Shark Bait
Sharks close their eyes
the moment before they strike.
They sense the electrical signal
of the heart, they know where to bite,
they can find it blind. The heart
will betray you every time.
It's been a year I've chosen
to be alone. My life is full
of work and talk and the occasional fling
where no one falls for anyone—it's best
to become heartless. No one holds me
back; I don't get that attached.
I say heartless but this is a lie. It beats
red and bloody underneath it all, I am ripe
for slaughter. It keeps getting harder
to hide the signal: the heart wants
to be discovered. Or devoured,
if that's what it takes.
The sharks' own hearts must
crackle with charge as they glide
silently through the leaden water—
do they sense each other's presence
as they sense prey? Do their hearts
call out to each other
in the darkness
beneath the waves? I want someone
to draw my passion like a magnet,
a target, I long for it. So the heart
sends out its signal; I'm a beacon.
Nothing will protect me
from the danger.
I'm just waiting to feel
the teeth sink in.
Copyright 2004 by Ellia Bisker
Critique by Jendi Reiter
This month's critique poem, "Shark Bait" by Ellia Bisker, spins an arresting bit of scientific trivia into an extended metaphor for how our instinctual need for connection may prove more powerful than our "higher" functions of judgment and willpower.
The poem takes a single idea and consistently develops it with skill, using repetition of certain key concepts (heart, signal, sense, electricity) to maintain the narrative focus. Bisker is economical with language, which helps the poem avoid sentimentality for the most part. Short, sharp rhythms and the use of internal rhymes and alliteration create a relentless momentum as the speaker's illusions are stripped away.

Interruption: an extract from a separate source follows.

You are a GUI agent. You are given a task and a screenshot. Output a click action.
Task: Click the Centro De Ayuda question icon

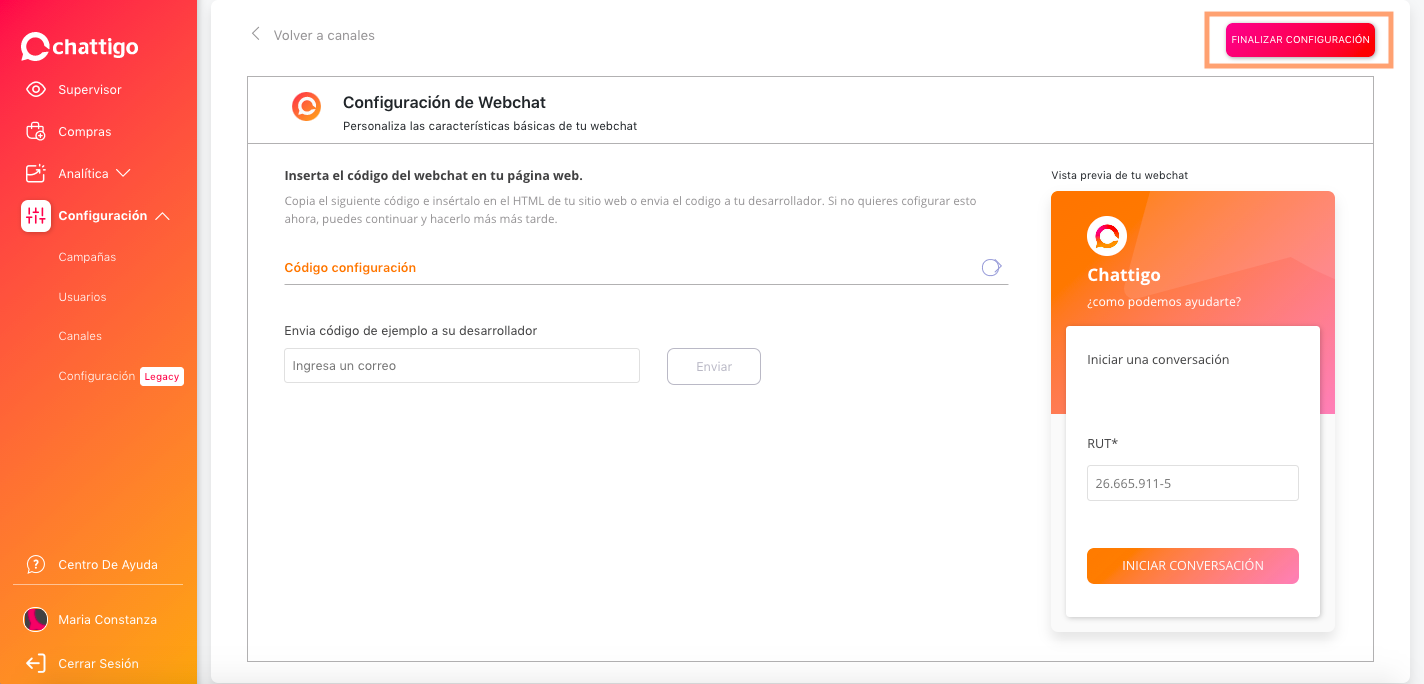[36, 564]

The theme of blind fate is evident from the first line, "Sharks close their eyes". The poem suggests that humans no less than other animals are hard-wired to make connections, be it with lovers, predators or prey. While the conscious mind tries to resist a destructive coupling, something more basic and sub-rational in us prefers any interaction, even a fatal one, over solitude. I'm reminded of numerous crime stories (e.g. Ray Bradbury's classic "The Ravine") about women who are drawn to stalkers and serial killers, perversely fascinated by the possibility of a desire so strong that it obliterates its object.

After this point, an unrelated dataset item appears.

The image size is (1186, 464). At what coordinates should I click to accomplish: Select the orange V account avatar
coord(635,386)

Bisker gives the theme of love and death a clever twist when she imagines sharks finding their mates by the same signals that they use to find prey. It's all the same hunger: "the heart wants/to be discovered. Or devoured,/if that's what it takes." The juxtaposition of similar-sounding words (devoured/discovered) is an effective technique that emphasizes the message of the lines while also creating a pleasing pattern of sounds.
Throughout the poem, Bisker has a good ear for the rhythms of speech, wisely choosing to end many sentences on a powerful downbeat while varying the placement of these end-stops within the line. Some examples that stand out: "It's been a year I've chosen/to be alone" and "I say heartless but this is a lie. It beats/red and bloody underneath it all, I am ripe/for slaughter."
Enjambment—the continuation of a phrase beyond the end of a line of verse—is another technique that "Shark Bait" employs to good effect. In the second stanza, line breaks allow the poet to suggest multiple meanings that are in tension with one another, reflecting the speaker's inner conflict about her solitude. The second line of this stanza asserts that "My life is full", but following the thought onto the next line, we see what it is really filled with. "[W]ork and talk and the occasional fling/where no one falls for anyone"—full of emptiness, in other words. Further down, she asserts that "No one holds me/back", a positive statement of liberation concealing the lonely cry that "No one holds me".
Something about the last stanza left me a little unsatisfied. Though it logically followed from the rest of the poem, it felt slightly less interesting and original. Perhaps it was because the speaker slipped into the passive role of "victim of love" at the end, when previously the poem had been alive with the electrical charge of her passion. In the previous stanzas, she was exercising agency; even though her mind chose one thing and her heart another, they were both trying to take control of her fate, whereas at the end she is "just waiting". I would have been interested to see the speaker try on the predator's or shark's role, realizing that maybe she can take charge of satisfying her heart's craving instead of merely capitulating to it.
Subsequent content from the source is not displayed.